Body Healthy Recipes: Edamame Avocado Hummus

Body Healthy Recipes: Edamame Avocado Hummus 


This versatile hummus dip can be eaten with fresh vegetables, crackers, or chips! It could be spread into quesadillas as an alternative to sour cream or cheese, and the perfect “glue” to keep your wrapper closed.  
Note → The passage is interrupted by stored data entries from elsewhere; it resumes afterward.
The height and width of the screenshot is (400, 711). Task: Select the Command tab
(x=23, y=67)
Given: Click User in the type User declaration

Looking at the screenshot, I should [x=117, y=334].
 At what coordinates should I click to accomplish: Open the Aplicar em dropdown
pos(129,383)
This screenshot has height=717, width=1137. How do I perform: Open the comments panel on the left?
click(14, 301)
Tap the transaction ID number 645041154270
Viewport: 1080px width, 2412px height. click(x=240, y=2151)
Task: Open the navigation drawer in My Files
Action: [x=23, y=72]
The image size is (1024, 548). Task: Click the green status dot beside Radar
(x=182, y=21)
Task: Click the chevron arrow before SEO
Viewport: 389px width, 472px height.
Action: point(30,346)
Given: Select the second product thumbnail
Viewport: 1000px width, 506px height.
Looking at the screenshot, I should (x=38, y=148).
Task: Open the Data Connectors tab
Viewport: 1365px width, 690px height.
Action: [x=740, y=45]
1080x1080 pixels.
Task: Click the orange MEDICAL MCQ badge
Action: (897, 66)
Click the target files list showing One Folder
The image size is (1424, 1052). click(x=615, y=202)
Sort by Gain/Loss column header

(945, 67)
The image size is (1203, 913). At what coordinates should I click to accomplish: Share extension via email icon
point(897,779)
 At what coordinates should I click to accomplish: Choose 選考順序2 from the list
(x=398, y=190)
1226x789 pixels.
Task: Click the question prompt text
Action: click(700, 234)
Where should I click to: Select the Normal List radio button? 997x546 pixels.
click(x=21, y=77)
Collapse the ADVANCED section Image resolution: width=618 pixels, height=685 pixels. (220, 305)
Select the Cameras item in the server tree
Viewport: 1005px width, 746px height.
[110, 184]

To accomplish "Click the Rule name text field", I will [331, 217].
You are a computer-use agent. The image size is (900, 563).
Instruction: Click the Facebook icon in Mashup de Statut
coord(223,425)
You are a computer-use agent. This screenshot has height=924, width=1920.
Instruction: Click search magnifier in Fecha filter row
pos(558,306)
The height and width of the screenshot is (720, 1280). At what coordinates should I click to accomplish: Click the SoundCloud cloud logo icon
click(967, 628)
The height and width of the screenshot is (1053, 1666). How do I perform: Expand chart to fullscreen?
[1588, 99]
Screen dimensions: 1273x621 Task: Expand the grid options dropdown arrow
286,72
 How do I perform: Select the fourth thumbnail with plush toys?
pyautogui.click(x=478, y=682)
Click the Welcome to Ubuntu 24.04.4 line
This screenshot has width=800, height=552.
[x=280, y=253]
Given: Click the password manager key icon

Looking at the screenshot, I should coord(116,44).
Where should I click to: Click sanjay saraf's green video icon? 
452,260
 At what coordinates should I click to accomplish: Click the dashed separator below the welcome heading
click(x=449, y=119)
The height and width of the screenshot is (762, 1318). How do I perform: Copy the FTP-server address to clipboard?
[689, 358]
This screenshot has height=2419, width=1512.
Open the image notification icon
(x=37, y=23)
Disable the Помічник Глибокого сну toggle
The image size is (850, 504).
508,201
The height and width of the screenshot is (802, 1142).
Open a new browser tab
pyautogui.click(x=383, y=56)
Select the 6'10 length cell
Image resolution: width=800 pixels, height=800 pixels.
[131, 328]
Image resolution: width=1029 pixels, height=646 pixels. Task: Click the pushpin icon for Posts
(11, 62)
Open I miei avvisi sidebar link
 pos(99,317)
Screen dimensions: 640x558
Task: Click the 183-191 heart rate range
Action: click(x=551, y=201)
This recipe is a body health recipe because: 

  • It is full of heart healthy monosaturated fats 
  • It is a high-quality source of calories and protein 
  • It can help ease stomach upset and nausea, while alleviating constipation 
  • It is gluten and grain free, using no animal products. 

What you’ll need: 

  • Food Processor 
  • Spatula 
  • Container for Storage 

Ingredients Required: 

  • 1 can of chickpeas, saving all liquid for use 
  • 1 clove of garlic, minced 
  • 1 to 2 teaspoons avocado oil 
  • 2 Tablespoons lemon juice 
  • 2 Tablespoons chickpea liquid (also called “aquafaba”) 
  • 1 teaspoon sunflower seeds, de-shelled 
  • 3 teaspoons edamame, pre-cooked & cooled 
  • 2 avocados, ripe; remove pits, remove from skins with spoon 
  • ¼ teaspoon ground cumin  
  • (if you do not prefer cumin, you could try chili powder, garlic, or black pepper, as well) 
  • 1 teaspoon sea salt 
  • 1 teaspoon black pepper 



Put all ingredients in food processor listed above, and process well.  

If your hummus is too thick for your liking, simply process 1 teaspoon of chickpea liquid into the hummus at a time, until desired thickness is reached.  

Store your hummus in the refrigerator for up to three days in a container with an air-tight lid.